Die von der Arbeitnehmerin vorgelegten Atteste seien nicht geeignet, eine wirksame Befreiung vom Tragen eines MNS zu begründen. Atteste, in denen lediglich festgestellt werde, dass der Arbeitnehmer aus gesundheitlichen Gründen von der Maskenpflicht befreit sei, können nicht Grundlage einer Befreiungsentscheidung sein. Vielmehr müsse derjenige, dem das Attest vorgelegt werde, aufgrund konkreter nachvollziehbarer Angaben in die Lage versetzt werden, das Vorliegen der jeweiligen Voraussetzungen prüfen zu können und es müsse aus dem Attest hervorgehen, welche konkret zu benennenden gesundheitlichen Beeinträchtigungen aufgrund eines MNS zu erwarten sind und woraus diese im Einzelnen resultieren. Zudem müsse erkennbar sein, auf welcher Grundlage der attestierende Arzt zu seiner Einschätzung gekommen ist. In den vorgelegten Attesten sei lediglich die Rede davon, das Tragen eines MNS sei unzumutbar. Derartige Atteste seien nicht hinreichend aussagekräftig und zur Glaubhaftmachung gesundheitlicher Gründe, die eine Befreiung von der Maskenpflicht rechtfertigen, nicht ausreichend. Es spreche viel dafür, dass die Atteste Gefälligkeitsbescheinigungen waren.

Da keine wirksame Befreiung von der Maskenpflicht vorgelegen habe, stelle die Weigerung einen MNS zu tragen, eine Arbeitspflichtverletzung dar.

Praxishinweis
Die Entscheidung benennt sehr ausführlich, welche Anforderungen nach Auffassung des Arbeitsgerichts gelten, wenn das Tragen eines MNS aufgrund eines Attestes ausgesetzt werden soll. Es verbleiben erhebliche Zweifel, ob diese Entscheidung aus datenschutzrechtlichen Erwägungen zu halten ist. Die Nachweispflicht durch ein ärztliches Attest gilt gegenüber den mit dem Vollzug der zum Infektionsschutz erlassenen Vorschriften berufenen Behörden und nicht unmittelbar gegenüber Privaten. In der Konsequenz bedeutet sie, dass ein Arbeitnehmer, der aus gesundheitlichen Gründen keinen MNS tragen darf, entweder unter Gefährdung seiner Gesundheit dennoch mit MNS arbeiten oder seine ansonsten streng geschützten Gesundheitsdaten seinem Arbeitgeber offenbaren muss.

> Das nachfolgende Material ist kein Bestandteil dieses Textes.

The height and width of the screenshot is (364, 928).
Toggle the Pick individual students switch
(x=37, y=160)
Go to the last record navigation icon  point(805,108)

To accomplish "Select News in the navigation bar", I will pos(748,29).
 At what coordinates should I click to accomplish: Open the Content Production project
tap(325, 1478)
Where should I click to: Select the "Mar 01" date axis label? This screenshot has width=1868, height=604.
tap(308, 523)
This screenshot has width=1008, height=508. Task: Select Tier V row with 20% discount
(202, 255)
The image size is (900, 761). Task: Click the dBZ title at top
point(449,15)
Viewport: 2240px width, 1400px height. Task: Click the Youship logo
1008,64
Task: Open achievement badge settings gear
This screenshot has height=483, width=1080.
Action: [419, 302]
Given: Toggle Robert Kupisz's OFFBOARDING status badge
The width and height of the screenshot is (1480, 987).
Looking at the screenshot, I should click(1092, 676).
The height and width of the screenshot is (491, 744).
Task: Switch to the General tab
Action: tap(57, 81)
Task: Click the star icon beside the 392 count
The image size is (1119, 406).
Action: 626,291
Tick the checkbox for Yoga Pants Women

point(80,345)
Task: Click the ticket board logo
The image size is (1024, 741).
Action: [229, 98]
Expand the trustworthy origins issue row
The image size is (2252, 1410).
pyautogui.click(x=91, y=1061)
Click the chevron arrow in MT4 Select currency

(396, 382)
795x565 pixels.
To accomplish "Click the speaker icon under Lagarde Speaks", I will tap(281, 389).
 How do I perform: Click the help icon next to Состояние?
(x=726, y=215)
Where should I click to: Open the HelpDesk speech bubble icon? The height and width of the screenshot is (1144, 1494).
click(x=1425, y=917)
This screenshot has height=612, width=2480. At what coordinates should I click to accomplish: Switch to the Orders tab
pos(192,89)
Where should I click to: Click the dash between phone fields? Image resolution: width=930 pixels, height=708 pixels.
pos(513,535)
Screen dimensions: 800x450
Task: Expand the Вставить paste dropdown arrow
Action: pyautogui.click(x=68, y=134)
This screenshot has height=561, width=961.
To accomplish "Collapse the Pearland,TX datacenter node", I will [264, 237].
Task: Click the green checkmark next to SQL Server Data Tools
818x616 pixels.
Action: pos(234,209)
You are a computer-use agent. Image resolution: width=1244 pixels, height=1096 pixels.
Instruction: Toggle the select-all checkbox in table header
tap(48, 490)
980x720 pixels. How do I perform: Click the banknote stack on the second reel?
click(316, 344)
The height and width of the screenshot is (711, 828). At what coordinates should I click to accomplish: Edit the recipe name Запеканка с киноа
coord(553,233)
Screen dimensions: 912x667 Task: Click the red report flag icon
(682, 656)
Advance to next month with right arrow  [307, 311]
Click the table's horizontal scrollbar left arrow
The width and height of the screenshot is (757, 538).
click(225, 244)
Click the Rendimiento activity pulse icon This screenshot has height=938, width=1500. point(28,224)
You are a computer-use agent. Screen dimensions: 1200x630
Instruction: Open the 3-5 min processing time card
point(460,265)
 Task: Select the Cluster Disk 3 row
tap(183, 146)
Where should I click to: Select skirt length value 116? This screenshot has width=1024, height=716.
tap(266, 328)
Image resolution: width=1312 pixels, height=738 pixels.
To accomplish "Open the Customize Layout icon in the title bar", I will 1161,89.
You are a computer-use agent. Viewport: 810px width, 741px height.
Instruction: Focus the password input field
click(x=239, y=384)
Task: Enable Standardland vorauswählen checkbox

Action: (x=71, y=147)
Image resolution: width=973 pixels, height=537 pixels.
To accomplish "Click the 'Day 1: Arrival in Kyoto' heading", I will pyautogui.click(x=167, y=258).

Der Arbeitgeber ist zweifellos berechtigt, die Annahme der Arbeit ohne Maske zu verweigern, wenn Anhaltspunkte dafür vorliegen, das vorgelegte Attest sei unrichtig oder erschlichen. Der Entgeltanspruch des Arbeitnehmers setzt dann wie im Fall einer erschütterten ärztlichen Arbeitsunfähigkeitsbescheinigung voraus, dass er die gesundheitlichen Gründe für die Befreiung vom MNS darlegen und gegebenenfalls beweisen muss. Darüber hinaus kann der Arbeitgeber m.E. verlangen, dass der Arbeitnehmer eine Bestätigung der zuständigen Behörden über die Befreiung vorzulegen hat.